** SUPPLIED RECORDS **

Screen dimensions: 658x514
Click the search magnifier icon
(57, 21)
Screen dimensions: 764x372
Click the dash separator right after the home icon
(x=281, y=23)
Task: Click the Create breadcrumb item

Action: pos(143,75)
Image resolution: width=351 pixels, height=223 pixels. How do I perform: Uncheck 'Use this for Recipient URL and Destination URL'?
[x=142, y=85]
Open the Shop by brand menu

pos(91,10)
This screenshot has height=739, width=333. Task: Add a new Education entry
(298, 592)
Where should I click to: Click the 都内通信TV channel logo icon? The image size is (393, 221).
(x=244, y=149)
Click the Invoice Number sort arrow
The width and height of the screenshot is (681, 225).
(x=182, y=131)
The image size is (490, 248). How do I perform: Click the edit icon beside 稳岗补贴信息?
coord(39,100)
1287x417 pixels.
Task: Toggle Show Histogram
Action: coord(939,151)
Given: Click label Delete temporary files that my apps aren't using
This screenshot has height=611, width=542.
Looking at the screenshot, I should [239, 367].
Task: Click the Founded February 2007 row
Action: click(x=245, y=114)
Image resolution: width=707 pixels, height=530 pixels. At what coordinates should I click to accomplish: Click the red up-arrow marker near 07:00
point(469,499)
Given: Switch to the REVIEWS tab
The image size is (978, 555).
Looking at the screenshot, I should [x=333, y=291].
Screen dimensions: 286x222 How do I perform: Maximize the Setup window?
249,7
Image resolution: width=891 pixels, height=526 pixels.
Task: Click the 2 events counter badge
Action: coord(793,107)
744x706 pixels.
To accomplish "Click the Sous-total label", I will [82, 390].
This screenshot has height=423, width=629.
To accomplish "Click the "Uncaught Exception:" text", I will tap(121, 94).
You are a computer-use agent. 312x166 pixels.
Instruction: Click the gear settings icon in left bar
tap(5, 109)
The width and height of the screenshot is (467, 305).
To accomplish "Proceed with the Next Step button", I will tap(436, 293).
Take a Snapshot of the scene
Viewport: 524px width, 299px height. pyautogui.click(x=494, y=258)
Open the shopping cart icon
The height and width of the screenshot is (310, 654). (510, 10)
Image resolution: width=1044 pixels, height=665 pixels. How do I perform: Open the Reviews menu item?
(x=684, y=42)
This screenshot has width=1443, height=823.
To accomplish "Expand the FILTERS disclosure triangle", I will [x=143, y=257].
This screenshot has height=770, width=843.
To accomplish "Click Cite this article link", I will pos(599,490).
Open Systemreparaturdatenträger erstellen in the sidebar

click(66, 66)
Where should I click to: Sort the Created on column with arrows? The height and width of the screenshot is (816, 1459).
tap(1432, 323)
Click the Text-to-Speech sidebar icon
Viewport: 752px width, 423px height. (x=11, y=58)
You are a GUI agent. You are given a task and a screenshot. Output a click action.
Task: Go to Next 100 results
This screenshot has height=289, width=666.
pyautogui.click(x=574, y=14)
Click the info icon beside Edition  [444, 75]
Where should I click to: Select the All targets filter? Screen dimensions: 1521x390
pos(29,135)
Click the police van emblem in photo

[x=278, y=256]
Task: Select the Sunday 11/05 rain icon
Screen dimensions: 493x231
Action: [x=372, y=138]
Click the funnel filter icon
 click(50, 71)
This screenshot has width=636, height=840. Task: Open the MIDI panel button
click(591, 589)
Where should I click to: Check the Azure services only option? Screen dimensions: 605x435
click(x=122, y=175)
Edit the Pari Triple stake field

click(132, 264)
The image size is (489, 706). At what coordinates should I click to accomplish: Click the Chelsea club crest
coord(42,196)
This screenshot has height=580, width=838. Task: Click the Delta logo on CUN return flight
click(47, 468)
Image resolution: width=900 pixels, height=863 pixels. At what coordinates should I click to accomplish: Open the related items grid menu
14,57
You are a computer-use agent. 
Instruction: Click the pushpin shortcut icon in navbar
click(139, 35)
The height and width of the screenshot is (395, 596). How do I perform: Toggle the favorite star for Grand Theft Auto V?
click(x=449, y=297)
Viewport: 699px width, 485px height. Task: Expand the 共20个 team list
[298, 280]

** ABOUT THIS TASK **
From the records above, extract every entry exactly as given.

** FINISHED EXERCISE **
Screen dimensions: 658x514
Click the search magnifier icon
(57, 21)
Screen dimensions: 764x372
Click the dash separator right after the home icon
(x=281, y=23)
Task: Click the Create breadcrumb item

Action: pos(143,75)
Image resolution: width=351 pixels, height=223 pixels. How do I perform: Uncheck 'Use this for Recipient URL and Destination URL'?
[x=142, y=85]
Open the Shop by brand menu

pos(91,10)
This screenshot has height=739, width=333. Task: Add a new Education entry
(298, 592)
Where should I click to: Click the 都内通信TV channel logo icon? The image size is (393, 221).
(x=244, y=149)
Click the Invoice Number sort arrow
The width and height of the screenshot is (681, 225).
(x=182, y=131)
The image size is (490, 248). How do I perform: Click the edit icon beside 稳岗补贴信息?
coord(39,100)
1287x417 pixels.
Task: Toggle Show Histogram
Action: coord(939,151)
Given: Click label Delete temporary files that my apps aren't using
This screenshot has height=611, width=542.
Looking at the screenshot, I should [239, 367].
Task: Click the Founded February 2007 row
Action: click(x=245, y=114)
Image resolution: width=707 pixels, height=530 pixels. At what coordinates should I click to accomplish: Click the red up-arrow marker near 07:00
point(469,499)
Given: Switch to the REVIEWS tab
The image size is (978, 555).
Looking at the screenshot, I should [x=333, y=291].
Screen dimensions: 286x222 How do I perform: Maximize the Setup window?
249,7
Image resolution: width=891 pixels, height=526 pixels.
Task: Click the 2 events counter badge
Action: coord(793,107)
744x706 pixels.
To accomplish "Click the Sous-total label", I will [82, 390].
This screenshot has height=423, width=629.
To accomplish "Click the "Uncaught Exception:" text", I will tap(121, 94).
You are a computer-use agent. 312x166 pixels.
Instruction: Click the gear settings icon in left bar
tap(5, 109)
The width and height of the screenshot is (467, 305).
To accomplish "Proceed with the Next Step button", I will tap(436, 293).
Take a Snapshot of the scene
Viewport: 524px width, 299px height. pyautogui.click(x=494, y=258)
Open the shopping cart icon
The height and width of the screenshot is (310, 654). (510, 10)
Image resolution: width=1044 pixels, height=665 pixels. How do I perform: Open the Reviews menu item?
(x=684, y=42)
This screenshot has width=1443, height=823.
To accomplish "Expand the FILTERS disclosure triangle", I will [x=143, y=257].
This screenshot has height=770, width=843.
To accomplish "Click Cite this article link", I will pos(599,490).
Open Systemreparaturdatenträger erstellen in the sidebar

click(66, 66)
Where should I click to: Sort the Created on column with arrows? The height and width of the screenshot is (816, 1459).
tap(1432, 323)
Click the Text-to-Speech sidebar icon
Viewport: 752px width, 423px height. (x=11, y=58)
You are a GUI agent. You are given a task and a screenshot. Output a click action.
Task: Go to Next 100 results
This screenshot has height=289, width=666.
pyautogui.click(x=574, y=14)
Click the info icon beside Edition  [444, 75]
Where should I click to: Select the All targets filter? Screen dimensions: 1521x390
pos(29,135)
Click the police van emblem in photo

[x=278, y=256]
Task: Select the Sunday 11/05 rain icon
Screen dimensions: 493x231
Action: [x=372, y=138]
Click the funnel filter icon
 click(50, 71)
This screenshot has width=636, height=840. Task: Open the MIDI panel button
click(591, 589)
Where should I click to: Check the Azure services only option? Screen dimensions: 605x435
click(x=122, y=175)
Edit the Pari Triple stake field

click(132, 264)
The image size is (489, 706). At what coordinates should I click to accomplish: Click the Chelsea club crest
coord(42,196)
This screenshot has height=580, width=838. Task: Click the Delta logo on CUN return flight
click(47, 468)
Image resolution: width=900 pixels, height=863 pixels. At what coordinates should I click to accomplish: Open the related items grid menu
14,57
You are a computer-use agent. 
Instruction: Click the pushpin shortcut icon in navbar
click(139, 35)
The height and width of the screenshot is (395, 596). How do I perform: Toggle the favorite star for Grand Theft Auto V?
click(x=449, y=297)
Viewport: 699px width, 485px height. Task: Expand the 共20个 team list
[298, 280]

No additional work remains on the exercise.